** BEGIN Selected extract **

Things that feel productive but are actually procrastination

I call this out with love because I do the same things and it helps to recognize the trap.

There is a special category of procrastination that is way more dangerous than regular procrastination. Regular procrastination is obvious.

You are watching videos.

You are scrolling.

You know you are avoiding the thing and you feel a little bad about it. Fine. We all do this.

But fake productivity is sneaky. It feels like you are doing something. It looks like you are doing something. Your desk is clean and your notes are color coded and you have a very detailed plan for the studying you are about to start. And somehow four hours have passed and the actual work has not been touched.

This is a judgment-free zone. I am calling these out because I care about you and also because recognizing them is literally the first step to doing less of them.

reorganizing your notes instead of reviewing them

There is always something to improve about your note-taking system. A better app, a cleaner format, a new organization structure that will definitely make everything click this time. And none of that is the studying. Reorganizing your notes for an hour feels academic.

Quizzing yourself on the content for thirty minutes is what actually works. One of these is learning. The other is interior decorating for your brain.

So reorganize and have fun but kindly remind your brain it isn’t studying yet.

making the perfect study playlist

You need music to focus, which is fair. Some people genuinely do. But finding the right playlist can become a thirty minute project of its own if you let it.

There are entire accounts dedicated to lo-fi hip hop and coffee shop ambience and rain sounds and study with me videos.

Pick one. Set a timer. Start. The playlist does not need to be perfect. You need to start.

cleaning your room before you study

A clean environment helps focus. This is true. It is also sometimes a subconscious excuse to spend an hour doing something that has nothing to do with the thing you are avoiding.

Notice if your room urgently needs cleaning specifically when you have something due.

Notice if it suddenly becomes less urgent after the deadline passes.

rewriting your to-do list for the fourth time

A good to-do list is a useful tool. A to-do list that gets rewritten, reorganized, categorized, color coded, and transferred to a new notebook every time you sit down to work is a method of feeling organized without doing anything that requires actual cognitive effort.

The list is not the work. The list is the map. At some point you have to drive.

reading about the thing instead of doing the thing

You want to write better so you research writing techniques for an hour instead of writing.

** END Selected extract **

:: What you have to do ::
Reproduce the stretch from "I call this" through "are watching videos." in the piece on procrastination that feels productive. Rely on the text alone.

** BEGIN Record excerpts **

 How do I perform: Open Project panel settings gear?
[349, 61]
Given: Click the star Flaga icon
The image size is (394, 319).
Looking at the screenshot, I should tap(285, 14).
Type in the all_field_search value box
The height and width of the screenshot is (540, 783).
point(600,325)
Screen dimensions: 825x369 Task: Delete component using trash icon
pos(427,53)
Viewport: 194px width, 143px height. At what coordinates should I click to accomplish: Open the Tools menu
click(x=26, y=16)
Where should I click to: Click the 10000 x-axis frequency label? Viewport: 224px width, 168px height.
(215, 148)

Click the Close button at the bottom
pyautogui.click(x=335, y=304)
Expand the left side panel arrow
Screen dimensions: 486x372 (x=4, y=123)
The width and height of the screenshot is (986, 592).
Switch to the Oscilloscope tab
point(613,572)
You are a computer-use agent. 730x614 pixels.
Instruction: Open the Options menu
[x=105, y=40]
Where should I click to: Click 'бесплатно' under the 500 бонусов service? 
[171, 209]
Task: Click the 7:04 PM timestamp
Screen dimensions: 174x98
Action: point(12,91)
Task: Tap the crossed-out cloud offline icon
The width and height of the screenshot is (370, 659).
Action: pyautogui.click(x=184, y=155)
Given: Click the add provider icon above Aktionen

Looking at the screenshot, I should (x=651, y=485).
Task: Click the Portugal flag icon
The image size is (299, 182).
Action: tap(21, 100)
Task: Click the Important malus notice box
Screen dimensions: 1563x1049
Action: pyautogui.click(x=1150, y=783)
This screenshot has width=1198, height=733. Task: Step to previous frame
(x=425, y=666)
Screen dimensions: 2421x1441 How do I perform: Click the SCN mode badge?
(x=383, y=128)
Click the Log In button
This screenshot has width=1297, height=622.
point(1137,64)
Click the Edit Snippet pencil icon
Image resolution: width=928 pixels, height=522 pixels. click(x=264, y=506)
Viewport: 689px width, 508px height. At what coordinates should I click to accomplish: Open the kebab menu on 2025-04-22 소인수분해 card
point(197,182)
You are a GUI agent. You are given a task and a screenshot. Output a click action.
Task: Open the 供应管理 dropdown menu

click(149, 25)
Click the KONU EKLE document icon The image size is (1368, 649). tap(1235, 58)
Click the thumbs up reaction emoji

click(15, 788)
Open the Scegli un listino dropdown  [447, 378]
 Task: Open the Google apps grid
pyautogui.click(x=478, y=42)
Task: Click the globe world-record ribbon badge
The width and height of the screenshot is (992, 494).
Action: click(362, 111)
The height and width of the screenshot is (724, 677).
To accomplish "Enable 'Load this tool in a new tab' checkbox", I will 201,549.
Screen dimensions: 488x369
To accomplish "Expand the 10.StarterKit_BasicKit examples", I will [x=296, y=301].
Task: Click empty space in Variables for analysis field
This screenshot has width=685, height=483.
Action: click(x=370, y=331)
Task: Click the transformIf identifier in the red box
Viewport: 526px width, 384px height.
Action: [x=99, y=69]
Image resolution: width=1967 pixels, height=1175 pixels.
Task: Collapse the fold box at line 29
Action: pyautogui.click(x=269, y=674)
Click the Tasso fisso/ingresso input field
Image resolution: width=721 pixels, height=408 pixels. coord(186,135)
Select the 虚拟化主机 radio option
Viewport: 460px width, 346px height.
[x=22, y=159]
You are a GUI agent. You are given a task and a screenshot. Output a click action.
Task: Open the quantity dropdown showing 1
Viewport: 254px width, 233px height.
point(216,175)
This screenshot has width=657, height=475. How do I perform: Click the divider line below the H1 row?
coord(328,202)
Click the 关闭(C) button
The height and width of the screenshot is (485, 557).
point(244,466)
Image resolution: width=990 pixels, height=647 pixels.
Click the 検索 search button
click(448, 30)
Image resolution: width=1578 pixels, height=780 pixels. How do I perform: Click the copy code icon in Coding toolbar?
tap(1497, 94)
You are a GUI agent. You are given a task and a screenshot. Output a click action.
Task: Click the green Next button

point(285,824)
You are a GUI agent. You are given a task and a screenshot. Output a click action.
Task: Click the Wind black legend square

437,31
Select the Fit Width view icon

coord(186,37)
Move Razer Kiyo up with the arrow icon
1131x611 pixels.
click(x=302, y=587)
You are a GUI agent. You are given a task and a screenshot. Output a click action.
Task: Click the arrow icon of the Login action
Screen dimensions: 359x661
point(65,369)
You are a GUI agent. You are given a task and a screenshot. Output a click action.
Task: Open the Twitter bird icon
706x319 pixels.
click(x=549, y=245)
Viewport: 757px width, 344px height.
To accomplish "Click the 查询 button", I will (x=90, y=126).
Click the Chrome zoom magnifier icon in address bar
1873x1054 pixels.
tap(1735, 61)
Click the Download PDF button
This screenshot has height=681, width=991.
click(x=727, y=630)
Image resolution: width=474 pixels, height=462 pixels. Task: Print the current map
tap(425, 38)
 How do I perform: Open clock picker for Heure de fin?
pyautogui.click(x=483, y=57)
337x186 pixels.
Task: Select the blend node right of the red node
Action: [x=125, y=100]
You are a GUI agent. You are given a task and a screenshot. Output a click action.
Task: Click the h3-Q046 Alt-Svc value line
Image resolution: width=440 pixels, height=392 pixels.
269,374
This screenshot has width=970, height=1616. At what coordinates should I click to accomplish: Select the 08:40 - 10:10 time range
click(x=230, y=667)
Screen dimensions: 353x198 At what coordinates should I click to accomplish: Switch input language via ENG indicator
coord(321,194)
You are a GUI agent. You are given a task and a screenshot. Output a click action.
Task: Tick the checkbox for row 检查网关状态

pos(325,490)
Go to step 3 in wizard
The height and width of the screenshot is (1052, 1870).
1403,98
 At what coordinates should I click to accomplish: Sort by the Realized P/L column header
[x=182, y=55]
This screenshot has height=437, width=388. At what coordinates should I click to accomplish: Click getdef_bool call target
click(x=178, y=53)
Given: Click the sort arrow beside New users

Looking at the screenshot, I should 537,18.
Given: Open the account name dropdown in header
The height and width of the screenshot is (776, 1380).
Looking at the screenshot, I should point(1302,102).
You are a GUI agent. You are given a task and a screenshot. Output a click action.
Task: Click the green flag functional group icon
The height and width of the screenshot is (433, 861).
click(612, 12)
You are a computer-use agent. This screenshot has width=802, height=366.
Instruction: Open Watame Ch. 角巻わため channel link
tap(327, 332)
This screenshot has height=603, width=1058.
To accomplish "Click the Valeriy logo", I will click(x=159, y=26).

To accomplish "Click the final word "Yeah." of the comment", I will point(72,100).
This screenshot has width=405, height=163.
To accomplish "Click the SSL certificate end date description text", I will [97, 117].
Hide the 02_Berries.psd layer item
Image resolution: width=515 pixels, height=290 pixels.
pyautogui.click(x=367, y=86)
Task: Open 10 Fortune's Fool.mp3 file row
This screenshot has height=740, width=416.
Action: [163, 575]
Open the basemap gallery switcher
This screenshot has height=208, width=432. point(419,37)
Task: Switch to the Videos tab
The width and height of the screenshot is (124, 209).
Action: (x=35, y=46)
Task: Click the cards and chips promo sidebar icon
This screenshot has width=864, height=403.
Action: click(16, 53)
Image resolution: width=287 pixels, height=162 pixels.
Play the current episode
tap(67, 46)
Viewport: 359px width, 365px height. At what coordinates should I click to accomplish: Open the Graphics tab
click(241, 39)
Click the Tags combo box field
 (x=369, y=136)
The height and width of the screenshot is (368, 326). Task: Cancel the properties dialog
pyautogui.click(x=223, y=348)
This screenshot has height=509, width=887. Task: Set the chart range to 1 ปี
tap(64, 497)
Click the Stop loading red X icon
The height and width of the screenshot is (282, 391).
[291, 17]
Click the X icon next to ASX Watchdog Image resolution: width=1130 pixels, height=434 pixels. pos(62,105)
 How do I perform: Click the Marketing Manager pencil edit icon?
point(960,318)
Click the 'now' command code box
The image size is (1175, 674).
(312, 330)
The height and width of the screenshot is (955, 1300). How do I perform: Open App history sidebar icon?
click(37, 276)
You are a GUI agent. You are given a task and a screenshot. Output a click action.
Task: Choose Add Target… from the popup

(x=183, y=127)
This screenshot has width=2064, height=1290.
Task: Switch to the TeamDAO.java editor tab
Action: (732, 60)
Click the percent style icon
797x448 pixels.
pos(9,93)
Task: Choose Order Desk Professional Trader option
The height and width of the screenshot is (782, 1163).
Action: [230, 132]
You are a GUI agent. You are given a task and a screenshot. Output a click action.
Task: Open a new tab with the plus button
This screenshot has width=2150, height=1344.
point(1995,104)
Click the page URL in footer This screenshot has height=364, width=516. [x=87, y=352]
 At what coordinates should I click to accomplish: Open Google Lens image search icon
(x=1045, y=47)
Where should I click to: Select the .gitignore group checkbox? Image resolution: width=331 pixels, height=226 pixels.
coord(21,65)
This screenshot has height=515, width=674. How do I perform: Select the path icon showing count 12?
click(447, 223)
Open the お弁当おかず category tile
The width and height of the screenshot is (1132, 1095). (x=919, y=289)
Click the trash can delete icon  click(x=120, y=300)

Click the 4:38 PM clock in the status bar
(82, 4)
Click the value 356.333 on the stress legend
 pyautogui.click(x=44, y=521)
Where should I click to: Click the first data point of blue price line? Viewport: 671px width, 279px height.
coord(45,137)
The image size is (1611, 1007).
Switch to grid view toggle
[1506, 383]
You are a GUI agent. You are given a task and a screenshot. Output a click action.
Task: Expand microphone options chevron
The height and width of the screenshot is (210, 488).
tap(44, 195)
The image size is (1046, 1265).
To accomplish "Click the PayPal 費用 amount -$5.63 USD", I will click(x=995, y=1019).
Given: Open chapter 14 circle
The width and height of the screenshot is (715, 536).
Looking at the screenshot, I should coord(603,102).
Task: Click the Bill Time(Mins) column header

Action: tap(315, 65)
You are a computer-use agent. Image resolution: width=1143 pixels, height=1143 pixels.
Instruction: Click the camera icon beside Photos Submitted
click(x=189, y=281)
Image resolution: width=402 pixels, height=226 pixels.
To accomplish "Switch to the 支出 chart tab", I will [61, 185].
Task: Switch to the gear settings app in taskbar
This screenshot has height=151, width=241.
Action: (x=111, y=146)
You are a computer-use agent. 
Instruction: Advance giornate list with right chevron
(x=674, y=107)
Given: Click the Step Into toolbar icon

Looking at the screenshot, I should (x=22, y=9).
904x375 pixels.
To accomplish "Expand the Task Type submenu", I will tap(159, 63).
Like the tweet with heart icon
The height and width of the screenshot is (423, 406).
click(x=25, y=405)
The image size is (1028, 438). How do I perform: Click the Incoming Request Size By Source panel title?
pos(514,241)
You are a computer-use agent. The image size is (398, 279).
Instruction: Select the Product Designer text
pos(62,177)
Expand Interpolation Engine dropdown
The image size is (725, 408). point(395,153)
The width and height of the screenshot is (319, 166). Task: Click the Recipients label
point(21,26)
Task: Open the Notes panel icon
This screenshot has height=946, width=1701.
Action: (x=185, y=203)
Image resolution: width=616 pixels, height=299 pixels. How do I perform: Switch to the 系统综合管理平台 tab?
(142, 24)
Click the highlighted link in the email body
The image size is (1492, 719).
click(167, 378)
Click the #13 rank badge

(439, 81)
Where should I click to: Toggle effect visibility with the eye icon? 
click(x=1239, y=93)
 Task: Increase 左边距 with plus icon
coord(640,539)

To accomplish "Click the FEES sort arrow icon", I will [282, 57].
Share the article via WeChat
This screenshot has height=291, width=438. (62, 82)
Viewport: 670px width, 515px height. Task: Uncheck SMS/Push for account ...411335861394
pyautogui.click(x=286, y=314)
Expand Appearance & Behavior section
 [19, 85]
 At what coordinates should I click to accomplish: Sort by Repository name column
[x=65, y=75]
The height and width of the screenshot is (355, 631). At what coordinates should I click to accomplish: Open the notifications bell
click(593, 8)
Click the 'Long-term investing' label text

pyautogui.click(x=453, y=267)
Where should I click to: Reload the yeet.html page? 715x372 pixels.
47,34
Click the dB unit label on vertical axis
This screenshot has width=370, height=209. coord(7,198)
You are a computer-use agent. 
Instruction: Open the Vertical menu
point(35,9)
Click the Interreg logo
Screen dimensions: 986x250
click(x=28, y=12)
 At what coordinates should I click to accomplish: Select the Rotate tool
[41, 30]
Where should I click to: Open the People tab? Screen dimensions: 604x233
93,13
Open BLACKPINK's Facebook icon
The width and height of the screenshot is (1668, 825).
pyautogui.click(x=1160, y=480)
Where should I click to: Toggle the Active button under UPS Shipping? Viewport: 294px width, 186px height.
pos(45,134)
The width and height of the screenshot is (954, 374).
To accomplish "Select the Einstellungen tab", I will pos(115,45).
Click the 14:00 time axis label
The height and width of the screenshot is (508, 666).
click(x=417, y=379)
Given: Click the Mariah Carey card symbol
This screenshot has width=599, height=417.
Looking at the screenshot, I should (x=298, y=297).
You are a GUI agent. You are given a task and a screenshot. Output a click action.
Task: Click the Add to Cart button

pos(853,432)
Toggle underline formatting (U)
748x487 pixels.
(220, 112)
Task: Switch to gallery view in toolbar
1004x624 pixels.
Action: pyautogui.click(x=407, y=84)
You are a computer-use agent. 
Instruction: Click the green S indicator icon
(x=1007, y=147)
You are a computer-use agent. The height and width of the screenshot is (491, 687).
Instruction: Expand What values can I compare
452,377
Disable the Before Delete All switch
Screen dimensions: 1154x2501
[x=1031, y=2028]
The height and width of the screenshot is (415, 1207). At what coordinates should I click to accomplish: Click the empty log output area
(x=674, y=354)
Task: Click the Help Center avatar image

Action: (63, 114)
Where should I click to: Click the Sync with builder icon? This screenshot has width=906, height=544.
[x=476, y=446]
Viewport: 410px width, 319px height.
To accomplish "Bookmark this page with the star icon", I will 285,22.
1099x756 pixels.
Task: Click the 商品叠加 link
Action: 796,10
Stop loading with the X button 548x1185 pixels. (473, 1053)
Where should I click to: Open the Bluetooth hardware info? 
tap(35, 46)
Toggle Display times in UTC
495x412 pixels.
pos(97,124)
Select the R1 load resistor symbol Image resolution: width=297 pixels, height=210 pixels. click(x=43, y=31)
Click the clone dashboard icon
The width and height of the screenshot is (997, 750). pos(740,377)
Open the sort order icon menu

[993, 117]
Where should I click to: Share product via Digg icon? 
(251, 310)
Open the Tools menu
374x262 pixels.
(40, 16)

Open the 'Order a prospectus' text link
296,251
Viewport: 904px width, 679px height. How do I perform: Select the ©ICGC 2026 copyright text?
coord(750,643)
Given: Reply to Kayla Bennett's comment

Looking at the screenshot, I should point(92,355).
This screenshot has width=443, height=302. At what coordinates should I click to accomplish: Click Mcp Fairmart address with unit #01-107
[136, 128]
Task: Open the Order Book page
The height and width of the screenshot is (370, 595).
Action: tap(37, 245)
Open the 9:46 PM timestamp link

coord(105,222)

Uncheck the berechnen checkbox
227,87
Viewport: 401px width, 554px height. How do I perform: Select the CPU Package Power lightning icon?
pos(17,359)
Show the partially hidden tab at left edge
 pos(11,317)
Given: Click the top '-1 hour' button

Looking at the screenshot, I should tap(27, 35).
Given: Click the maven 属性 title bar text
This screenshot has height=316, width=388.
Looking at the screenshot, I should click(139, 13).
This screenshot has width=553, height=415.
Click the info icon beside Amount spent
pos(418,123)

** END Record excerpts **

:: Answer to the problem ::
I call this out with love because I do the same things and it helps to recognize the trap.

There is a special category of procrastination that is way more dangerous than regular procrastination. Regular procrastination is obvious.

You are watching videos.